## Exercise aim:
Pictures stay out, but every line of the data is copied exactly.

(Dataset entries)
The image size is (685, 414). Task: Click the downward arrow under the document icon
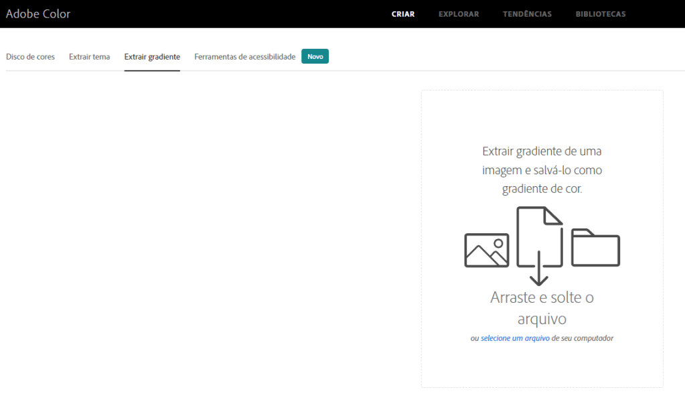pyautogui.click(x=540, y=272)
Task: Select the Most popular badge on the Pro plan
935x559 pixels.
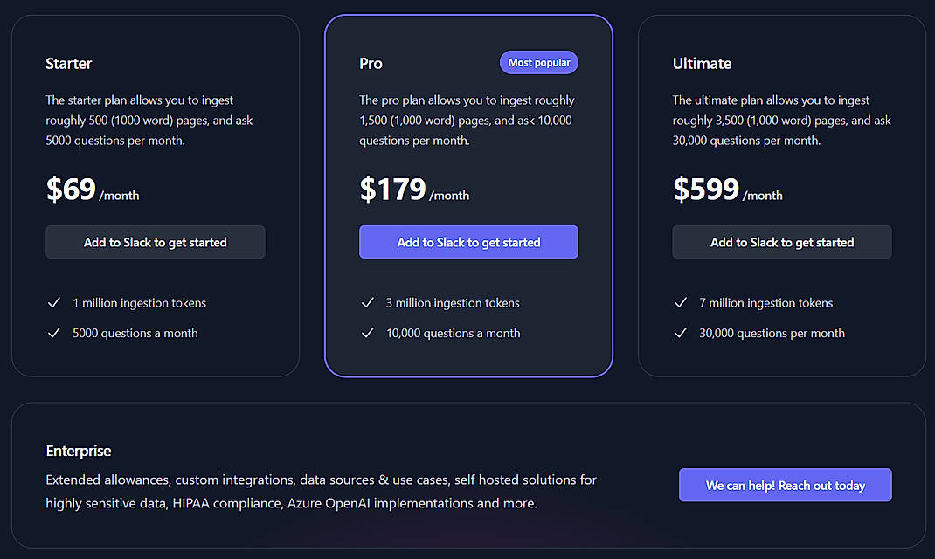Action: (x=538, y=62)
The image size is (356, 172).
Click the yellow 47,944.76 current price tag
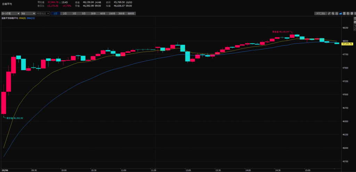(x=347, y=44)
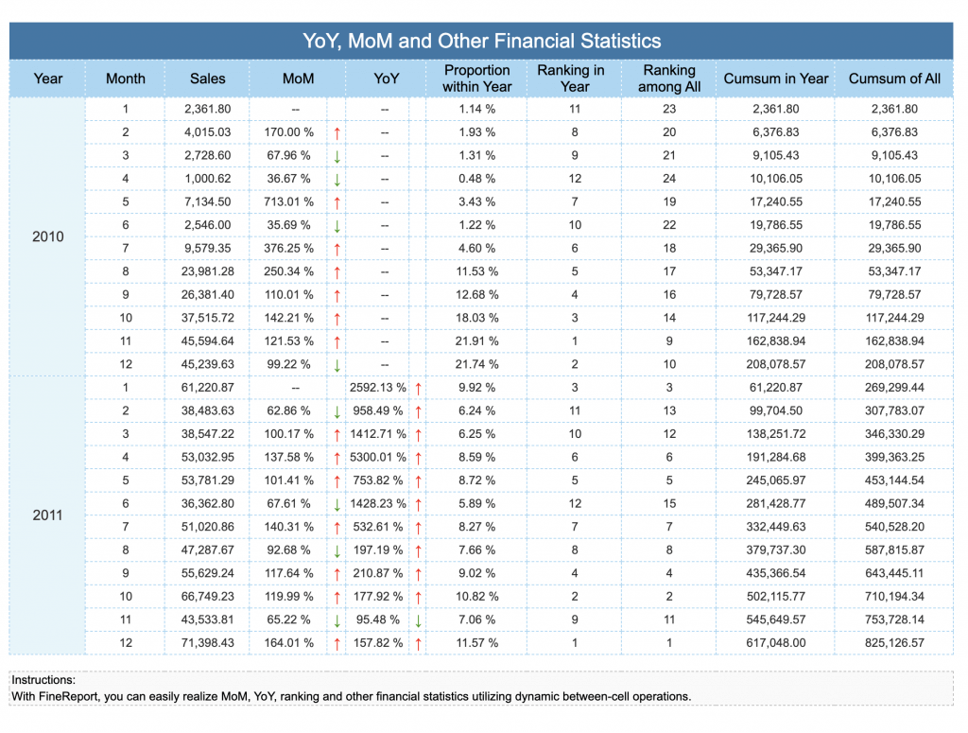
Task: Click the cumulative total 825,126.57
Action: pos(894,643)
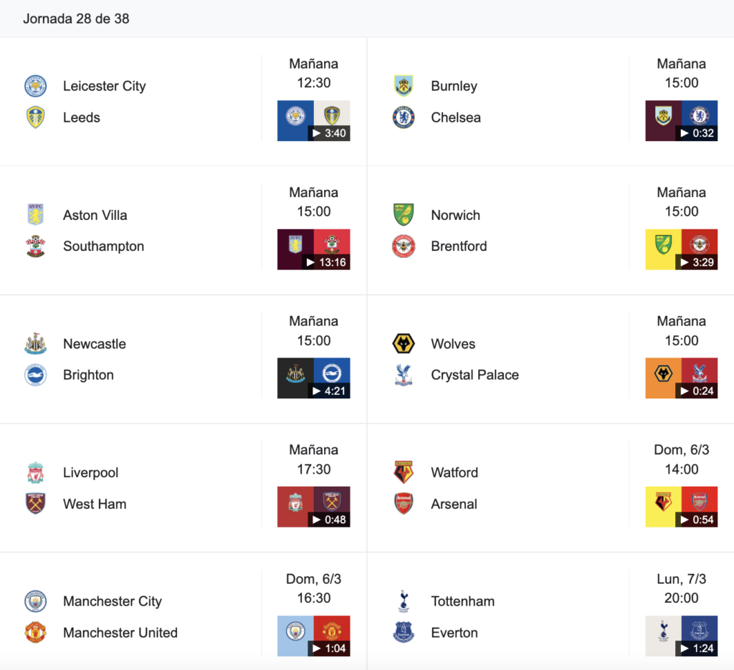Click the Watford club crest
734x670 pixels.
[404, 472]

## Result of the exercise:
The image size is (685, 414). Task: Click the downward arrow under the document icon
pyautogui.click(x=540, y=272)
Task: Select the Most popular badge on the Pro plan
935x559 pixels.
Action: (x=538, y=62)
The image size is (356, 172).
Click the yellow 47,944.76 current price tag
(x=347, y=44)
Task: Click the cumulative total 825,126.57
Action: pos(894,643)
Click the Watford club crest
734x670 pixels.
[404, 472]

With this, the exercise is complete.